Beneath this line is the data. Output exactly the lines from the line with "Task: Expand the green" to the line with "This screenshot has width=1600, height=1143.", both ends included, and nothing more.
*** Opening Records supplied ***
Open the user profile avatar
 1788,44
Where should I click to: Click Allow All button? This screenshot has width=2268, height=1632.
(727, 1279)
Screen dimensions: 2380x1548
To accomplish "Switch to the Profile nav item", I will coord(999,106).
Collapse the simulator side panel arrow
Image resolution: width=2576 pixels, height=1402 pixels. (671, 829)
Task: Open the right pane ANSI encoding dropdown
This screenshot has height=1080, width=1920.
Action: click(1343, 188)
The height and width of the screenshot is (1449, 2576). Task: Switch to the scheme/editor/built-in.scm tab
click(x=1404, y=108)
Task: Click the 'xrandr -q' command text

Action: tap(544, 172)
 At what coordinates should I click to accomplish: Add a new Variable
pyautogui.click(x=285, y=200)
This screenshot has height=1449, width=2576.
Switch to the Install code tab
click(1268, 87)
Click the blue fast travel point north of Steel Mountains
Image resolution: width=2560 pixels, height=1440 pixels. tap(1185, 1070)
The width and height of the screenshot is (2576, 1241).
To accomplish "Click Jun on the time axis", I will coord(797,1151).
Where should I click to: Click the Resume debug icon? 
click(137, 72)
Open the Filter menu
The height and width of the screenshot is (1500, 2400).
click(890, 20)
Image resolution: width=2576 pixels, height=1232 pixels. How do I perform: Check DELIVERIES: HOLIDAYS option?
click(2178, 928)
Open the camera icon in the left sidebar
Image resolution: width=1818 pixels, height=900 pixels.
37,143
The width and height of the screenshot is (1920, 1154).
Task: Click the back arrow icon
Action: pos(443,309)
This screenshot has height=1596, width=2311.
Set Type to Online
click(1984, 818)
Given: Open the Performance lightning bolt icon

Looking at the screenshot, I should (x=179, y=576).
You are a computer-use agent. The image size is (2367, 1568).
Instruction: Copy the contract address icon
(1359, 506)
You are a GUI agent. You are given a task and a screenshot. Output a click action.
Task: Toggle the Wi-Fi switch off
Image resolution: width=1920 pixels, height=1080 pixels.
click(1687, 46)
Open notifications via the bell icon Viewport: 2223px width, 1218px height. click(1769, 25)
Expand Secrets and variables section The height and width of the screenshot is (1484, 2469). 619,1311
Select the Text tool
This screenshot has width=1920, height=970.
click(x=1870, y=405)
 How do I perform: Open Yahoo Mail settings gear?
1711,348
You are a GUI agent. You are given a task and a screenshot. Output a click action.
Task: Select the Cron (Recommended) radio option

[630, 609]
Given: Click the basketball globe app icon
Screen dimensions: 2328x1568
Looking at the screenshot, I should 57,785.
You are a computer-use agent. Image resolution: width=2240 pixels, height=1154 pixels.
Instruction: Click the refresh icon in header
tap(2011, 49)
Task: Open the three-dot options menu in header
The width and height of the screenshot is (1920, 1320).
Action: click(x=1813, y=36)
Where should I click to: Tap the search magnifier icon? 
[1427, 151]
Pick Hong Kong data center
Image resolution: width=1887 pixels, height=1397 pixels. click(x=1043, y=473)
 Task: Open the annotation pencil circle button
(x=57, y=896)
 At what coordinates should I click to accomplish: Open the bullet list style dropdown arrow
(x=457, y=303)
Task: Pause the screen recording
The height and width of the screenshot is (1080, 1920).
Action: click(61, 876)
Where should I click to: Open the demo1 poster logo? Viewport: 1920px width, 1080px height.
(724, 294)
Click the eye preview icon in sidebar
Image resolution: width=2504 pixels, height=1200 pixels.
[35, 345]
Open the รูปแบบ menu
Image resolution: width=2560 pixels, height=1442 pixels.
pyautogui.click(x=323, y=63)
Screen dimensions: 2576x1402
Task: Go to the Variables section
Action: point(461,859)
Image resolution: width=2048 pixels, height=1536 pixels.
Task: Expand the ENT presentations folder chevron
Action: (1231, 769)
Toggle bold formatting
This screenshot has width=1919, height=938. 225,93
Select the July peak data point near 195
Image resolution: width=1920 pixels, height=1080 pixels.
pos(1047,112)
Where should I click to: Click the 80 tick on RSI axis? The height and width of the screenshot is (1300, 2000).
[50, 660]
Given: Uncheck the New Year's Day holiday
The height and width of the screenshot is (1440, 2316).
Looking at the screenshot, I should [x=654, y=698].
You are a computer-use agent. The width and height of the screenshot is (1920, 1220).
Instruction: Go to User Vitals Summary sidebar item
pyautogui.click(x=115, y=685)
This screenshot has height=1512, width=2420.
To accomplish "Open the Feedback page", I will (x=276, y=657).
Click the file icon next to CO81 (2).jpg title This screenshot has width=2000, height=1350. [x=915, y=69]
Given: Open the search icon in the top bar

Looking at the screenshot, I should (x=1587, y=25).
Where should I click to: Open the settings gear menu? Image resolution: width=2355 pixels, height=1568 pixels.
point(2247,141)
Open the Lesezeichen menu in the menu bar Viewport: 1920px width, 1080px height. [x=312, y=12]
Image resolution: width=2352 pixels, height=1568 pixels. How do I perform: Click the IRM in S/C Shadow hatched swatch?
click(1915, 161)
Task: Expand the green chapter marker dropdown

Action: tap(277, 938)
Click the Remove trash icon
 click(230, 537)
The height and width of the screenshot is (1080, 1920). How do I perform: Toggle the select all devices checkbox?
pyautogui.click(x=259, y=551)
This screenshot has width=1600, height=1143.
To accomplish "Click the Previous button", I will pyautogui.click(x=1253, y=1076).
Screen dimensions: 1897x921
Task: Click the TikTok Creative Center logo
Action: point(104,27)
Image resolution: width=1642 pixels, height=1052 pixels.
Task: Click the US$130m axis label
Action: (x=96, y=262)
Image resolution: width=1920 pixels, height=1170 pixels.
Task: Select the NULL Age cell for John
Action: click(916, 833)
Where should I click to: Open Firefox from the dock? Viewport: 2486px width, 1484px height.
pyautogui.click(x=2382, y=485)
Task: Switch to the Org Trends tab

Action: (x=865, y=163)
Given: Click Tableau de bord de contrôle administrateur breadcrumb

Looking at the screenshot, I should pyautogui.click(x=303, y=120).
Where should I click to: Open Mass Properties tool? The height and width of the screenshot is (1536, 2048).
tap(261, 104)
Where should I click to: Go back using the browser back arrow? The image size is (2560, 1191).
*** Closing Records supplied ***
Reply -
Task: Expand the green chapter marker dropdown

Action: tap(277, 938)
Click the Remove trash icon
 click(230, 537)
The height and width of the screenshot is (1080, 1920). How do I perform: Toggle the select all devices checkbox?
pyautogui.click(x=259, y=551)
This screenshot has width=1600, height=1143.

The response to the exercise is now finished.